Através da sombra tem lançamento nos cinemas previsto para abril. É uma adaptação do romance A volta do parafuso, do escritor americano Henry James (1843-1916), e marca a estreia de Walter Lima no campo do suspense. Filmado em uma fazenda na parte fluminense da Região do Vale do Paraíba, o longa conta a história de uma professora, interpretada por Virginia Cavendish, que é chamada para cuidar de duas crianças órfãs que moram com o tio. Aos poucos, ela começa a perceber eventos estranhos e a se sentir ameaçada. “Fala de repressão, de mistério, de estranheza. Desses mistérios de dentro da gente”, adianta o diretor.
Matheus GP/Divulgação
A artista Sara Não Tem Nome em cena do longa Bili com limão verde na mão, de Rafael Conde, que integra a mostra. Ela também fará show de seu disco Ômega III no festival (foto: Matheus GP/Divulgação)

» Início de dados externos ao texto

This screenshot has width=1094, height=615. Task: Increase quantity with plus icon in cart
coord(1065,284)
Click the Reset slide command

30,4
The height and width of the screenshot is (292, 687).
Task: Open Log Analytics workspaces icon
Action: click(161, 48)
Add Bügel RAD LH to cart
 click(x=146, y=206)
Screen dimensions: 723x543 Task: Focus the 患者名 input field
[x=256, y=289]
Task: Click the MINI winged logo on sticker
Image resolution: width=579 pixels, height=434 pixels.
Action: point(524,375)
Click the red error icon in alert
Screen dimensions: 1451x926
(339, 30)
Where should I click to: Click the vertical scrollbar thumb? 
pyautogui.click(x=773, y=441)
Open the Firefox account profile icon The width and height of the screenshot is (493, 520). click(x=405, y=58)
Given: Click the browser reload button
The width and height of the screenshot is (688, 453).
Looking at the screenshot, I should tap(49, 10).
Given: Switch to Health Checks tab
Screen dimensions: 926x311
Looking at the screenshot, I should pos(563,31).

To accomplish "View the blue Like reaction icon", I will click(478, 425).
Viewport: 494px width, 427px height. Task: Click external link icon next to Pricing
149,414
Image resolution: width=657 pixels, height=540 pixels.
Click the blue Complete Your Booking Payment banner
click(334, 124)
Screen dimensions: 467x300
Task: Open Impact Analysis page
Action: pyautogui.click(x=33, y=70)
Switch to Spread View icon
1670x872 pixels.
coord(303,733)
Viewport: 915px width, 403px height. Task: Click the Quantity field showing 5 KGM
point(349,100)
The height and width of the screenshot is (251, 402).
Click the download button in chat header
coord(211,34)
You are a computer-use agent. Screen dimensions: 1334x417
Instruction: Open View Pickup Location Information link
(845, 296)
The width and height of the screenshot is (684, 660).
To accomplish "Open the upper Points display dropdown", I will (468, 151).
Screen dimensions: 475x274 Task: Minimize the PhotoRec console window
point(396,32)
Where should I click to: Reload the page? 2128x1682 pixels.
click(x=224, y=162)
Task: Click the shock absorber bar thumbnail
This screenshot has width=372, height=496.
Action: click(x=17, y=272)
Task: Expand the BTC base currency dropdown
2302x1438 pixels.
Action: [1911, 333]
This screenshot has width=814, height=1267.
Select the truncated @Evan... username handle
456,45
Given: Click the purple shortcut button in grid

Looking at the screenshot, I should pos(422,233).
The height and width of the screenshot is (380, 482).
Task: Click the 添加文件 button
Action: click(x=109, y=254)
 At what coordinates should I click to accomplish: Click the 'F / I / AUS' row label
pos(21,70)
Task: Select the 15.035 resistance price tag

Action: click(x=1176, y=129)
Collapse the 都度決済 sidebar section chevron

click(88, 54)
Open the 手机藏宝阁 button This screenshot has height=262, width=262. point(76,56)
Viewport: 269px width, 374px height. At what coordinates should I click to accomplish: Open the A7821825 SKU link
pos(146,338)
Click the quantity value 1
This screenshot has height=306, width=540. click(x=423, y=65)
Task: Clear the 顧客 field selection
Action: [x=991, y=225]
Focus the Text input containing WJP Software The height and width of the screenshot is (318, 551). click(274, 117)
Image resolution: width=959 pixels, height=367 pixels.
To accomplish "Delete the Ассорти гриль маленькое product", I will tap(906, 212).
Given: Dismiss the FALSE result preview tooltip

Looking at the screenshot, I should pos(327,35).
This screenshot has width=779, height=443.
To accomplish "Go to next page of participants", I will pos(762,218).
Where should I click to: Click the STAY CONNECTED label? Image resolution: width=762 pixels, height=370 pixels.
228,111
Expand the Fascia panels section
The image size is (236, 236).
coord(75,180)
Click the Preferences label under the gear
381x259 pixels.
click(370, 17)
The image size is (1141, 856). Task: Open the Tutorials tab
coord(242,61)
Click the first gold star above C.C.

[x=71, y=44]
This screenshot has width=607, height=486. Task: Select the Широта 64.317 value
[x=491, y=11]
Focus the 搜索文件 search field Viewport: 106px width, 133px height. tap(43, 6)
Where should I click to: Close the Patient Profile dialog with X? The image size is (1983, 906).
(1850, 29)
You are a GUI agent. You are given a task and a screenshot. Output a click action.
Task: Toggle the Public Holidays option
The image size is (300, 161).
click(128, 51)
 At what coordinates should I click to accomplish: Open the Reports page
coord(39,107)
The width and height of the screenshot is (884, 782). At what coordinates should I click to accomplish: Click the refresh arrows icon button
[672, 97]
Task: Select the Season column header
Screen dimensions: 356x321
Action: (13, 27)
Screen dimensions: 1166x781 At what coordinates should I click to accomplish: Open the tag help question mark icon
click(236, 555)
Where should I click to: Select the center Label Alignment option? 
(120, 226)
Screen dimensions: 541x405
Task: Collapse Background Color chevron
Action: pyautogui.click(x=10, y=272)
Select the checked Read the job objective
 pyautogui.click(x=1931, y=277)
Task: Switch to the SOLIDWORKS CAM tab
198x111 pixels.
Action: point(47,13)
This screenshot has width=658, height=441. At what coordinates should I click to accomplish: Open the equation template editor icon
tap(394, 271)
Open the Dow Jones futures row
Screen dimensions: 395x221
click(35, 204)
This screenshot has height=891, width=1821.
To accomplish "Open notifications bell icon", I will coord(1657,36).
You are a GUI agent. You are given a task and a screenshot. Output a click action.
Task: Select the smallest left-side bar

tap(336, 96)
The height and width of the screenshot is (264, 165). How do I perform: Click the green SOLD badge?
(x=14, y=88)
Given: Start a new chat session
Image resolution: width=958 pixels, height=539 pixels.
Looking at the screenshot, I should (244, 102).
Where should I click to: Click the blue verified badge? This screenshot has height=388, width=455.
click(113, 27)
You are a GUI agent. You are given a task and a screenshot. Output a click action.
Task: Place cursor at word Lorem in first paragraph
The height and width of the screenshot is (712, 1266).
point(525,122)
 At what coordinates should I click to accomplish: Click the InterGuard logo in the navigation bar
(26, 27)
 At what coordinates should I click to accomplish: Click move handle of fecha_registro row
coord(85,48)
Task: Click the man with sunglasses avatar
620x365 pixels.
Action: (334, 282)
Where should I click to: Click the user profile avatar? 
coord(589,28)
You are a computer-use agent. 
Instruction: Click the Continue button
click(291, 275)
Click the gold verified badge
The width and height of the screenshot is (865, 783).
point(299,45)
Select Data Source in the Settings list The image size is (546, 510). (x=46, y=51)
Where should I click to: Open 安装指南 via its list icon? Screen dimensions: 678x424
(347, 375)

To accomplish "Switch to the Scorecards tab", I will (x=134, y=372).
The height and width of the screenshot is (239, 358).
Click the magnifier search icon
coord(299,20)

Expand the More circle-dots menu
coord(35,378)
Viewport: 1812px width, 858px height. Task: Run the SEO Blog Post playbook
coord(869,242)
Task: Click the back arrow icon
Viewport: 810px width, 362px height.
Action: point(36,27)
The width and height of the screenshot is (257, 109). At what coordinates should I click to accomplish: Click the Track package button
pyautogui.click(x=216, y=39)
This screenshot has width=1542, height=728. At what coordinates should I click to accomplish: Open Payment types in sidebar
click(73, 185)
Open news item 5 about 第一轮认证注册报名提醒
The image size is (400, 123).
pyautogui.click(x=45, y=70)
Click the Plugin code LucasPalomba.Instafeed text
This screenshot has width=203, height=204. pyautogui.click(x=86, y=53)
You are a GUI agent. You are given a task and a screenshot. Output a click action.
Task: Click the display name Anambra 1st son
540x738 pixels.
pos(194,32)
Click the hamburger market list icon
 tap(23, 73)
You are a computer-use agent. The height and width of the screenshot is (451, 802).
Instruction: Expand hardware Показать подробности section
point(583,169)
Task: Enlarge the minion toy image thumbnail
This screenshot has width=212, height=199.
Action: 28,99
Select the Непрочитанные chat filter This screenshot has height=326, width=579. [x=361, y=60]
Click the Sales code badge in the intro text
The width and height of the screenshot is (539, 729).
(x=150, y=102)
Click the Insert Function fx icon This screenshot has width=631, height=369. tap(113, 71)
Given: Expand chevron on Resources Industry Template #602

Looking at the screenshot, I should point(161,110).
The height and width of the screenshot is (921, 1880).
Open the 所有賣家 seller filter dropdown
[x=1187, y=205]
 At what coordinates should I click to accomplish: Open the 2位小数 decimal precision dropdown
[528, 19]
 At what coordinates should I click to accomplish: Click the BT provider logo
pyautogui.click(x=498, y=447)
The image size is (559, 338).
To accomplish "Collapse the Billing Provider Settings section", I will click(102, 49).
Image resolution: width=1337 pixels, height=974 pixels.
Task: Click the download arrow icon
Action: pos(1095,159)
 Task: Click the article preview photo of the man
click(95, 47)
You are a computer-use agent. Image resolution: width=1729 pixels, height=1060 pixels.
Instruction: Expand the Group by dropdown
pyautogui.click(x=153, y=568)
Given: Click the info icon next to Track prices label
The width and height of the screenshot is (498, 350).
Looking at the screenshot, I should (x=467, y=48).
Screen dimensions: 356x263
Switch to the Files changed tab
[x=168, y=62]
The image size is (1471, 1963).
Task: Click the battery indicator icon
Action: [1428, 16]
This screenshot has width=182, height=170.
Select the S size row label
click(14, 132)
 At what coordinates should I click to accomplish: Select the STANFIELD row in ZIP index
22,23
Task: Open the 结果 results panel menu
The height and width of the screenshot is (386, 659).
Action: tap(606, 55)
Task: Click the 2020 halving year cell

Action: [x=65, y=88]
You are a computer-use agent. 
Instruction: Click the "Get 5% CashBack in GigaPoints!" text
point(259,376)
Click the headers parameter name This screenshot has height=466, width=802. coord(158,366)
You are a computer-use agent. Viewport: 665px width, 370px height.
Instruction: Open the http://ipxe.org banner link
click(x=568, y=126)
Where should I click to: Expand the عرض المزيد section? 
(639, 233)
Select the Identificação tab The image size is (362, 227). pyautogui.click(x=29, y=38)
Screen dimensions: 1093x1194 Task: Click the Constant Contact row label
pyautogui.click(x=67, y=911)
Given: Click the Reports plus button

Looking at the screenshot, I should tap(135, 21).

Assim na tela como no palco

Além das sessões de filmes, a Mostra de Tiradentes tem uma programação de shows, exposições, seminários, teatro e lançamento de livros. A cantora mineira Sara Não Tem Nome apostará nas projeções visuais do artista gráfico Pedro Veneroso para explorar o potencial cinematográfico das canções de seu elogiado disco Omega III.

Além de apresentar suas composições musicais, Sara se verá na telona em Bili com limão verde na mão, adaptação do diretor Rafael Conde para a obra do poeta Décio Pignatari. “O Rafael me seguia no Facebook e achava que essa minha personagem na internet tinha a ver com a personagem do livro. Já gostava do Décio Pignatari e, ao ler o livro, achei que seria uma experiência nova e divertida atuar e musicar uma parte do livro”, conta ela.

No ano passado, o filme Sonho de Sara, no qual ela divide a direção com Gabraz Sanna, foi exibido na Mostra de Tiradentes, mas essa será a primeira vez em que ela fará a “dobradinha” entre o palco e a tela. “Acho que vou me apresentar para pessoas que já conhecem meus trabalhos, outras que costumo ver em outros festivais e também para pessoas da cidade que escutarão minhas músicas e me verão atuando em um filme pela primeira vez. As pessoas que vão para o festival estão abertas para ver os filmes, ouvir as músicas. Espero que seja uma experiência que acrescente muitas coisas para mim e para o público”, afirma.

MOSTRA DE CINEMA DE TIRADENTES

De hoje a 30/1, em Tiradentes, Campo das Vertentes, a 180 quilômetros de BH. Programação completa: www.mostratiradentes.com.br. Sessões gratuitas.